Le monde occidental est aussi choqué par la photo du petit Aylan, le corps gisant sur une plage turque. En pleine crise des réfugiés, « les gens étaient tellement à fleur de peau que ça a suscité des réactions », commente Côté. Il a tenu, par son dessin qui a soulevé les passions sur le web, dénoncer l’indifférence de l’Europe.
Octobre
Mois de scrutin au Canada alors que la crise du niqab prend toute la place dans le débat public. Dans ce qu’il qualifie du « dessin le plus simple qu’il n’ait jamais fait », André-Philippe Côté souligne habilement l’omniprésence de l’enjeu. On y voit une urne dont l’ombre projetée au sol représente un niqab.
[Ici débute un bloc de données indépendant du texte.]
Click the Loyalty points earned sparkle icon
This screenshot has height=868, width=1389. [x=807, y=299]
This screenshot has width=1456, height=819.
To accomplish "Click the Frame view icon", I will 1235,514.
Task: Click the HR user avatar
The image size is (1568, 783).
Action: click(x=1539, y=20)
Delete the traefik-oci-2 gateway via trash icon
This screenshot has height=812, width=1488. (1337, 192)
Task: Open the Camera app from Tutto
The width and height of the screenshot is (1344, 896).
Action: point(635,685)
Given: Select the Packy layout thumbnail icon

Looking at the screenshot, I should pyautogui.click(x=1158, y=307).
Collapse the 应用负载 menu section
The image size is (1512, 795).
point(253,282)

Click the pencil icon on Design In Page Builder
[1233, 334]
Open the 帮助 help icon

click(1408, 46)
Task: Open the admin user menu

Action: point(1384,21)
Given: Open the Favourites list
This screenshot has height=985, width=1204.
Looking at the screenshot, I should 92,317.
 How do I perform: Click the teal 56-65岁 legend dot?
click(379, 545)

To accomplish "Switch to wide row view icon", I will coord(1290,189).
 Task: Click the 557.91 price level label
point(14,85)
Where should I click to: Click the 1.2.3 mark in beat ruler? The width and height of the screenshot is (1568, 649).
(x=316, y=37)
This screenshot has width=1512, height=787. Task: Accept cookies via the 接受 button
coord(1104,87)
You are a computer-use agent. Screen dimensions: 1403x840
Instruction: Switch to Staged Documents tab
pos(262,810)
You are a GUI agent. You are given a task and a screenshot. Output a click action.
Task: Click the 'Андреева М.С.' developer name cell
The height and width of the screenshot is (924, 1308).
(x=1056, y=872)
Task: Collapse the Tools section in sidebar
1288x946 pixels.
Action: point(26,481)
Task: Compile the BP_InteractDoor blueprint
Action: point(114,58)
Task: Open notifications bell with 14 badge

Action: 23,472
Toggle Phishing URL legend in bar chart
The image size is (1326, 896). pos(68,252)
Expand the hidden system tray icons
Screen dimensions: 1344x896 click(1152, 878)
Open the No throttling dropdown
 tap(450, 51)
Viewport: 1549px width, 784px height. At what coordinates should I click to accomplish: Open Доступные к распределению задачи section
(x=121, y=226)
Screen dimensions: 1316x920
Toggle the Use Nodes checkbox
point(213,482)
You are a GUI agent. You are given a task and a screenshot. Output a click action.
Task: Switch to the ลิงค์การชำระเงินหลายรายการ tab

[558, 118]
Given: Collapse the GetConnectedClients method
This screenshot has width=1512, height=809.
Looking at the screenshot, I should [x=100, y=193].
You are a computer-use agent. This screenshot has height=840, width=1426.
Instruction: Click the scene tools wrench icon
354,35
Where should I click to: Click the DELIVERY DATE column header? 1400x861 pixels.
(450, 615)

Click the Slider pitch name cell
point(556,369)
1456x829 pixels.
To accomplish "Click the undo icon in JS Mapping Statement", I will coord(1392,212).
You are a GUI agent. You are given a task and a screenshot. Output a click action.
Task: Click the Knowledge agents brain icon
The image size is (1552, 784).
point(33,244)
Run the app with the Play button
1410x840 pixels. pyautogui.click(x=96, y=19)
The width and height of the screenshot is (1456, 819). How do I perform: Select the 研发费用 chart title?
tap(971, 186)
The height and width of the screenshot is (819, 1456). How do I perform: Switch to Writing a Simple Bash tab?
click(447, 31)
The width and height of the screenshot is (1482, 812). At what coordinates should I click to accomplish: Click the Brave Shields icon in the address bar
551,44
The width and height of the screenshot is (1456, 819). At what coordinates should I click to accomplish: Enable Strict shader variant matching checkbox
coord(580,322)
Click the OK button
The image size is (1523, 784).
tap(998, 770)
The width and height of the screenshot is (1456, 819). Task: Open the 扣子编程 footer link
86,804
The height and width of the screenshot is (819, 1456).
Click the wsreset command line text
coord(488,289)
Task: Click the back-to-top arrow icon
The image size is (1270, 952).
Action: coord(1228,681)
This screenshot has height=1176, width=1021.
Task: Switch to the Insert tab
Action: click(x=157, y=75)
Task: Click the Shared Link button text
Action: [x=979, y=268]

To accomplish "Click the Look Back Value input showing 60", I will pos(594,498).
L’histoire des sacs de patates ne pouvaient pas échapper à Garnotte. « Je m’intègre », s’exclame une femme qui porte le niqab et un sac de patates à une autre seulement revêtue de son habit religieux.
Novembre
Flushgate. Montréal déverse des milliards de litres d’eaux usées dans le fleuve Saint-Laurent. Avec simplicité et force, le caricaturiste du Devoir illustre un poisson, l’air découragé, qui porte un masque de plongée connecté à une bouteille d’eau saine qu’il traîne sur son dos. Autour de lui, l’eau du Saint-Laurent, brunâtre et remplie de résidus… Appétissant ? Pas pour le poisson du moins.
De plus en plus d’autocensure ?
L’actualité force la main du caricaturiste, explique Philippe Girard. Selon son collègue du Soleil, André-Philippe Côté, même si les attentats de Charlie Hebdo ont secoué la cage, « le caricaturiste peut parler de tout, bien qu’il faille trouver un angle approprié et une façon d’en parler ». Les caricaturistes ne seraient pas, malgré eux, contraints d’aborder certains sujets tabou.
De la caricature à Radio-Canada ?
La caricature est souvent associée à la ligne éditoriale du journal. Dans ce cas, faire de la caricature à Radio-Canada pourrait en faire sourciller plus d’un. « C’est plus simple qu’on le pense, défend Philippe Girard. Au départ, j’avais l’impression que Radio-Canada était un espace de création très fermé et balisé », mais finalement, l’ancien bédéiste ne s’étonne pas de la situation. L’humour a une longue tradition à la société d’État, relate-t-il. Riton et Rita est une caricature uniquement produite au bureau de Radio-Canada à Québec.